= Information For Foreigners =

Information for Foreigners is a play by Griselda Gambaro written in 1971. It is a promenade style site-specific theatre piece in which the audience is led on a tour through a large house by a guide. Gambaro uses the play to discuss the lives of the desaparecidos, and to simultaneously explore the nature of theatrical forms, and the expectations of an audience.

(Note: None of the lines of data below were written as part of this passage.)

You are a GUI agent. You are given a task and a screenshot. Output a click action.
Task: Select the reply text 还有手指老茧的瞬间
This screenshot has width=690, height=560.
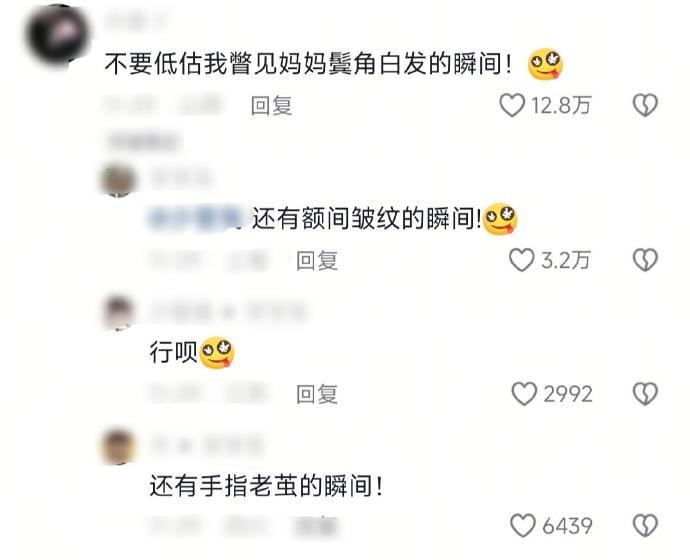[x=266, y=486]

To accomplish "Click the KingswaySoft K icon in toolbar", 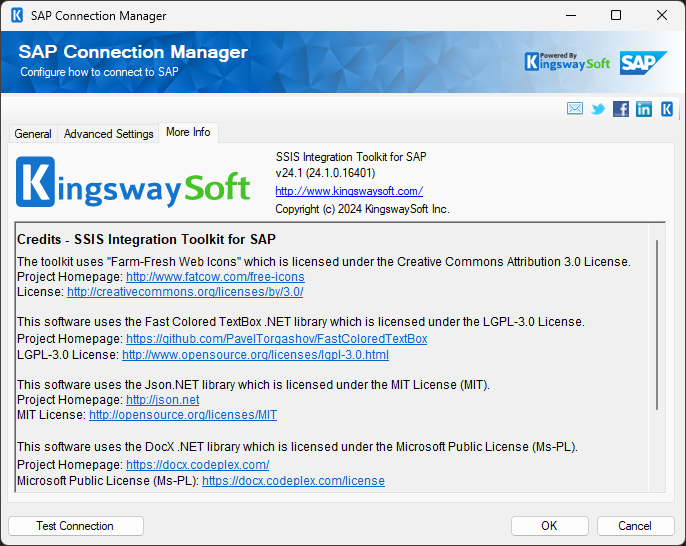I will tap(666, 109).
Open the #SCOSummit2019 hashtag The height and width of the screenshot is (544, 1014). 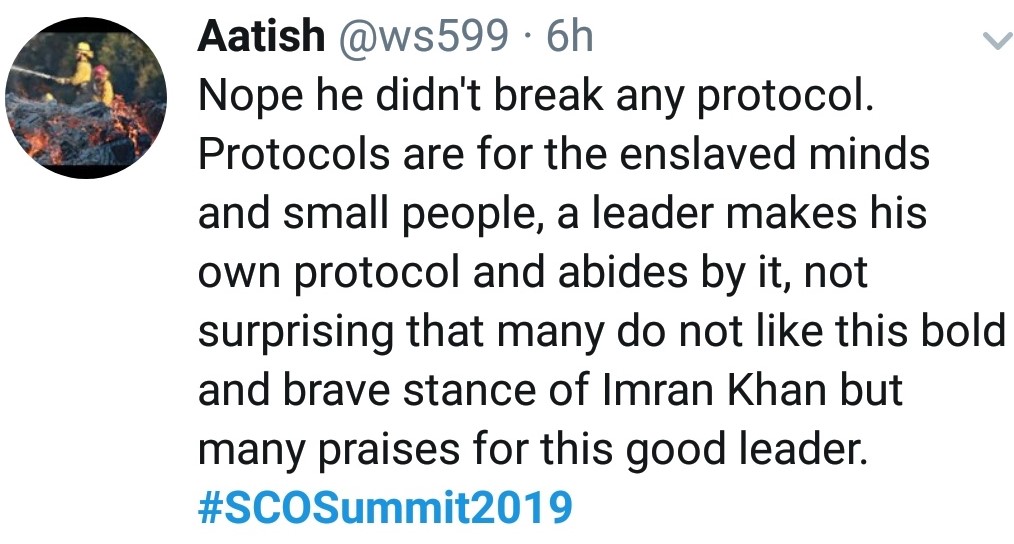pyautogui.click(x=385, y=508)
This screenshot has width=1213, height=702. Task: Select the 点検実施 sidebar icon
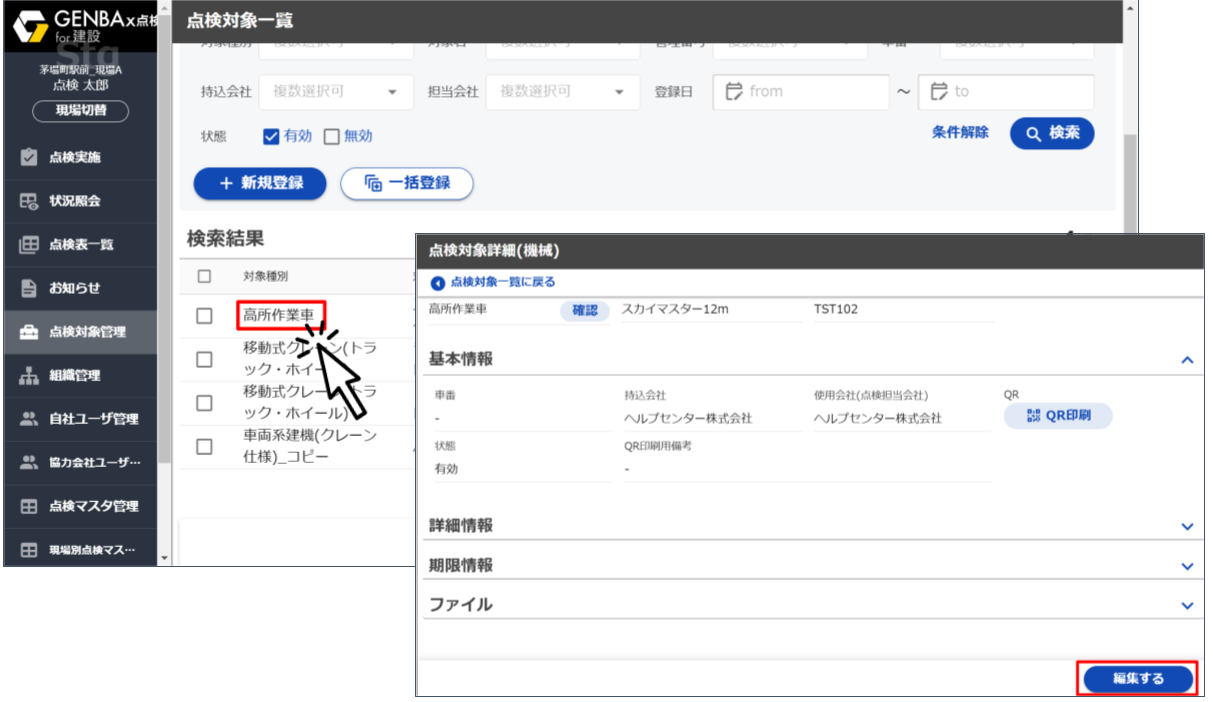[28, 156]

The play consists of twenty scenes as multiple groups of audience members are led through a large house to different rooms and hallways where the scenes are presented.

==Plot summary==
The play includes twenty different scenes featuring a range of characters and story lines. For example, in scene three the group visits a room in which a girl in wet clothes is sitting in a chair, and man yells at her and gives her a gun. In scene four, the audience witnesses a recreation of the Milgram experiment. In the last scene, each of the guides leads their groups into one large room to watch the final scene together. The guides ask the audience to stand against the wall, leaving space in the center, which is where the remainder of the show takes place.

==Analysis==
The play introduces the audience to two levels of performance where they are shown both finished scenes, as well as what appear to be private and unfinished moments. Critic W. B. Worthen notes that "In many respects, Information for Foreigners is a play about its audience... the Milgram experiment provides a kind of metaphor for the audience's function... in that observation repeatedly involves the audience in a kind of deference to authority."